Job: Format the material below as a Markdown table with the columns Row and Line. Cover only the lines from the one with "You are a computer-use agent. The" through the last line, numbering each line and leaving out any blank ones.

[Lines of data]
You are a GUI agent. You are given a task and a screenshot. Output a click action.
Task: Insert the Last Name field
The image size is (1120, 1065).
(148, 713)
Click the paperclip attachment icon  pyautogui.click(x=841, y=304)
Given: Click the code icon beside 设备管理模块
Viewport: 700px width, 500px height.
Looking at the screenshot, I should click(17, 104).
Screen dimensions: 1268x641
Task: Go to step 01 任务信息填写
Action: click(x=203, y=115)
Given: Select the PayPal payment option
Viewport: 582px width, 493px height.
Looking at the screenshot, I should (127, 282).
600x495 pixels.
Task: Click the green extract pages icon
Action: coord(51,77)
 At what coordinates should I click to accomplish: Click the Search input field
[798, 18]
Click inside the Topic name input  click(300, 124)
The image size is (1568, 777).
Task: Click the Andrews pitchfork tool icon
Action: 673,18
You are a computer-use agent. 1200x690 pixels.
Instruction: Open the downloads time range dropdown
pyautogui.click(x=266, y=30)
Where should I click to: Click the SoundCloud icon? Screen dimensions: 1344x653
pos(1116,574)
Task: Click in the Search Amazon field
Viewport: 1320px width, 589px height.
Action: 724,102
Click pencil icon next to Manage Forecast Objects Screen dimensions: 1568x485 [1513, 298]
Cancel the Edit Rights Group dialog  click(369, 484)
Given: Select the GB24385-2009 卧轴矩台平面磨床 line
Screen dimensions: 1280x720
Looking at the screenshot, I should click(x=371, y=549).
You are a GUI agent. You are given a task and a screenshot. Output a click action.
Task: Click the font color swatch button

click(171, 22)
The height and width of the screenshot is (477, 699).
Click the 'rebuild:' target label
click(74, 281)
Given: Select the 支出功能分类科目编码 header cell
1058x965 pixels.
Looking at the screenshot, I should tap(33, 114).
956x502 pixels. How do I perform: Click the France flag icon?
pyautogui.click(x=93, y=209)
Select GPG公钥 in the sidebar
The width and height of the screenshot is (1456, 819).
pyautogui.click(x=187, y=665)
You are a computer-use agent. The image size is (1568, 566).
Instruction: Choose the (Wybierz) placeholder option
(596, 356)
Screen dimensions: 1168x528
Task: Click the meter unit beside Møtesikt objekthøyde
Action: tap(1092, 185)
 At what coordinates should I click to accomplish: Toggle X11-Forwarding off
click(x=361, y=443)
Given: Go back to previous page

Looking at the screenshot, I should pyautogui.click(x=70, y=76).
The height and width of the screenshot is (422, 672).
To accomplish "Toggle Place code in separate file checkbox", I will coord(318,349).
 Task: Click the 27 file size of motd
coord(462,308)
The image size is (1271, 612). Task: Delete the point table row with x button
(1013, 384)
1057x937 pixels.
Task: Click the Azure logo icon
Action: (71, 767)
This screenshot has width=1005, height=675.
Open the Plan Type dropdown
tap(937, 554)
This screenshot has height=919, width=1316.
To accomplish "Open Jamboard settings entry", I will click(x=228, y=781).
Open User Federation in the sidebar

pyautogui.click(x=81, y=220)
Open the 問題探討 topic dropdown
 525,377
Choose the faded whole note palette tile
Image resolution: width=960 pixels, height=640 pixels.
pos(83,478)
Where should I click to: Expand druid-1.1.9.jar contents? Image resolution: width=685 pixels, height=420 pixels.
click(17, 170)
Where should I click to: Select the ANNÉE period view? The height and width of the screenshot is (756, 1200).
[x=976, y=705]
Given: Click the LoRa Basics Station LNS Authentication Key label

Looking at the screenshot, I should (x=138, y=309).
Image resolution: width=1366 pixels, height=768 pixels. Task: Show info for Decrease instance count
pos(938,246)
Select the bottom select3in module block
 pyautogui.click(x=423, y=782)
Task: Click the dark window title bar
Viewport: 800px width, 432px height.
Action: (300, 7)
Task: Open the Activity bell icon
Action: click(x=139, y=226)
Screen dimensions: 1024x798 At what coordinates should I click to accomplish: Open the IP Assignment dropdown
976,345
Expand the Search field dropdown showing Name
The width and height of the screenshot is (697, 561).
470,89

Answer to this task:
| Row | Line |
|---|---|
| 1 | You are a computer-use agent. The image size is (1568, 566). |
| 2 | Instruction: Choose the (Wybierz) placeholder option |
| 3 | (596, 356) |
| 4 | Screen dimensions: 1168x528 |
| 5 | Task: Click the meter unit beside Møtesikt objekthøyde |
| 6 | Action: tap(1092, 185) |
| 7 |  At what coordinates should I click to accomplish: Toggle X11-Forwarding off |
| 8 | click(x=361, y=443) |
| 9 | Given: Go back to previous page |
| 10 | Looking at the screenshot, I should pyautogui.click(x=70, y=76). |
| 11 | The height and width of the screenshot is (422, 672). |
| 12 | To accomplish "Toggle Place code in separate file checkbox", I will coord(318,349). |
| 13 |  Task: Click the 27 file size of motd |
| 14 | coord(462,308) |
| 15 | The image size is (1271, 612). Task: Delete the point table row with x button |
| 16 | (1013, 384) |
| 17 | 1057x937 pixels. |
| 18 | Task: Click the Azure logo icon |
| 19 | Action: (71, 767) |
| 20 | This screenshot has width=1005, height=675. |
| 21 | Open the Plan Type dropdown |
| 22 | tap(937, 554) |
| 23 | This screenshot has height=919, width=1316. |
| 24 | To accomplish "Open Jamboard settings entry", I will click(x=228, y=781). |
| 25 | Open User Federation in the sidebar |
| 26 | pyautogui.click(x=81, y=220) |
| 27 | Open the 問題探討 topic dropdown |
| 28 |  525,377 |
| 29 | Choose the faded whole note palette tile |
| 30 | Image resolution: width=960 pixels, height=640 pixels. |
| 31 | pos(83,478) |
| 32 | Where should I click to: Expand druid-1.1.9.jar contents? Image resolution: width=685 pixels, height=420 pixels. |
| 33 | click(17, 170) |
| 34 | Where should I click to: Select the ANNÉE period view? The height and width of the screenshot is (756, 1200). |
| 35 | [x=976, y=705] |
| 36 | Given: Click the LoRa Basics Station LNS Authentication Key label |
| 37 | Looking at the screenshot, I should (x=138, y=309). |
| 38 | Image resolution: width=1366 pixels, height=768 pixels. Task: Show info for Decrease instance count |
| 39 | pos(938,246) |
| 40 | Select the bottom select3in module block |
| 41 |  pyautogui.click(x=423, y=782) |
| 42 | Task: Click the dark window title bar |
| 43 | Viewport: 800px width, 432px height. |
| 44 | Action: (300, 7) |
| 45 | Task: Open the Activity bell icon |
| 46 | Action: click(x=139, y=226) |
| 47 | Screen dimensions: 1024x798 At what coordinates should I click to accomplish: Open the IP Assignment dropdown |
| 48 | 976,345 |
| 49 | Expand the Search field dropdown showing Name |
| 50 | The width and height of the screenshot is (697, 561). |
| 51 | 470,89 |